YOUR INSTRUCTIONS => Rewrite the rows from the start of the rows through the line that contains "This screenshot has height=420, width=573.", both included, changing "refresh icon" to "reload arrow" and leaving everything else as it is. Return only those rows and leave out the pictures.
/---
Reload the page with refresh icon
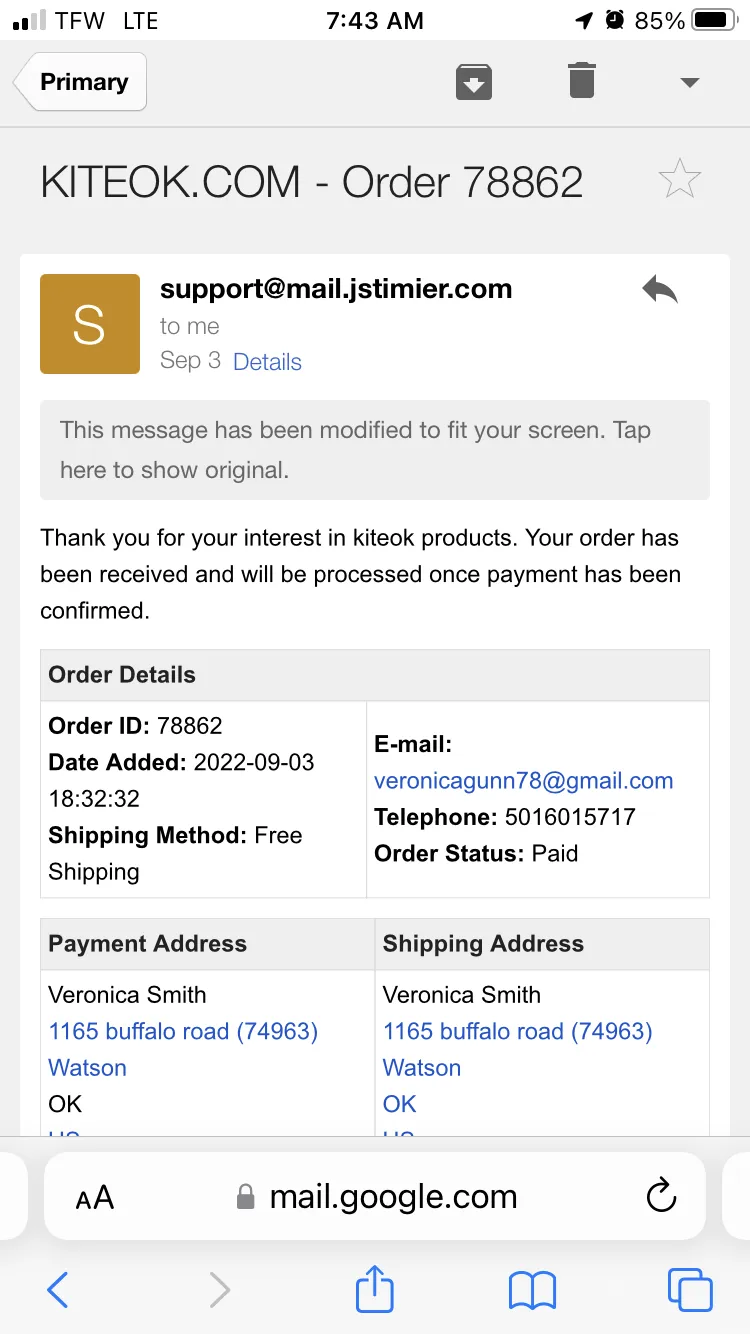The height and width of the screenshot is (1334, 750). [x=661, y=1196]
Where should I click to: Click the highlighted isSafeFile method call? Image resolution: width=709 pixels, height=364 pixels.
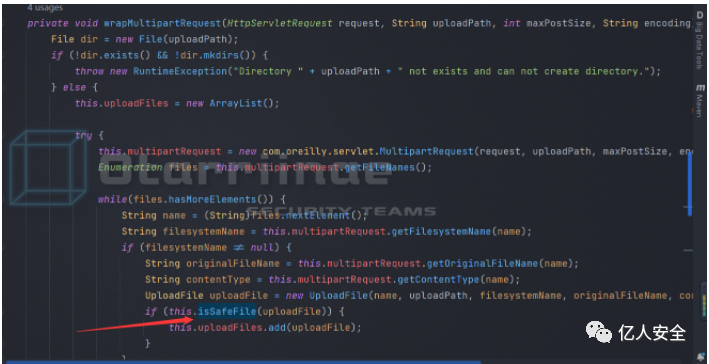(x=227, y=311)
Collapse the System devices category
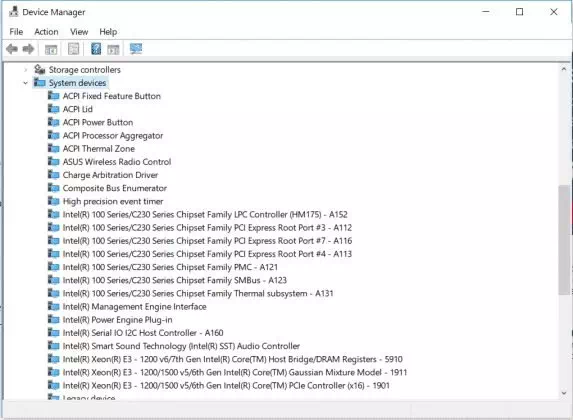This screenshot has height=420, width=573. [x=25, y=83]
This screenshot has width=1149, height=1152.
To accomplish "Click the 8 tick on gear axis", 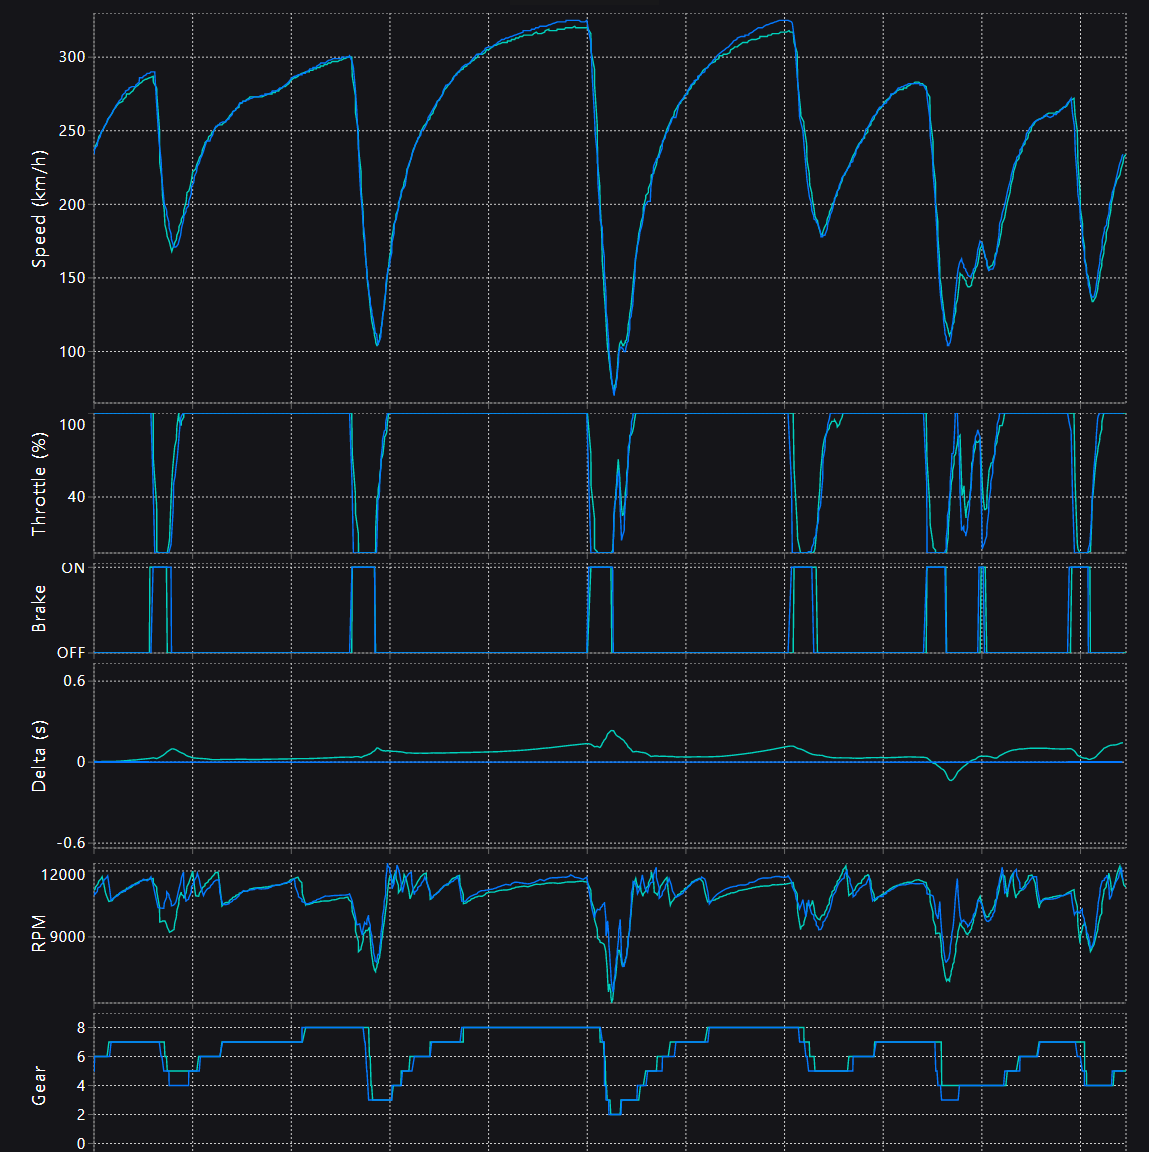I will pos(81,1028).
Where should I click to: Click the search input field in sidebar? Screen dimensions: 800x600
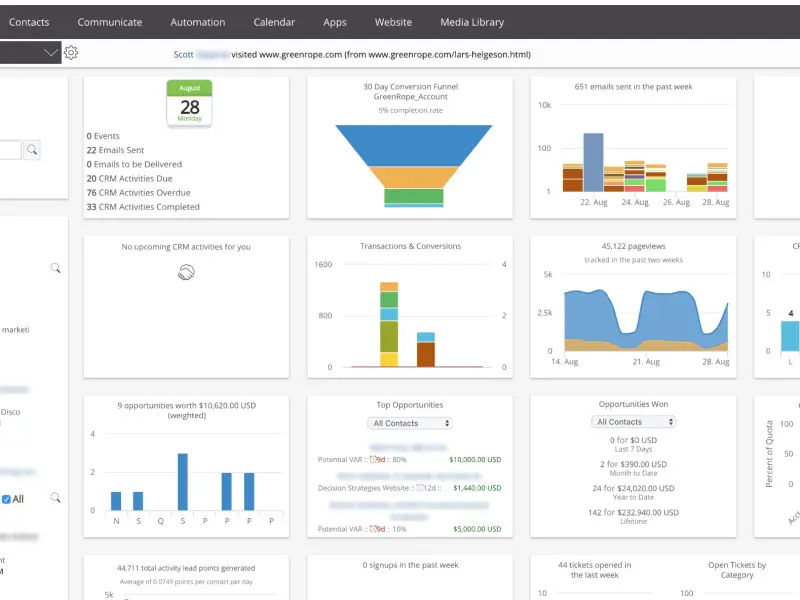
\---
OUTPUT =>
Reload the page with reload arrow
The height and width of the screenshot is (1334, 750). [x=661, y=1196]
Where should I click to: Click the highlighted isSafeFile method call? Image resolution: width=709 pixels, height=364 pixels.
(x=227, y=311)
Collapse the System devices category
This screenshot has height=420, width=573. [x=25, y=83]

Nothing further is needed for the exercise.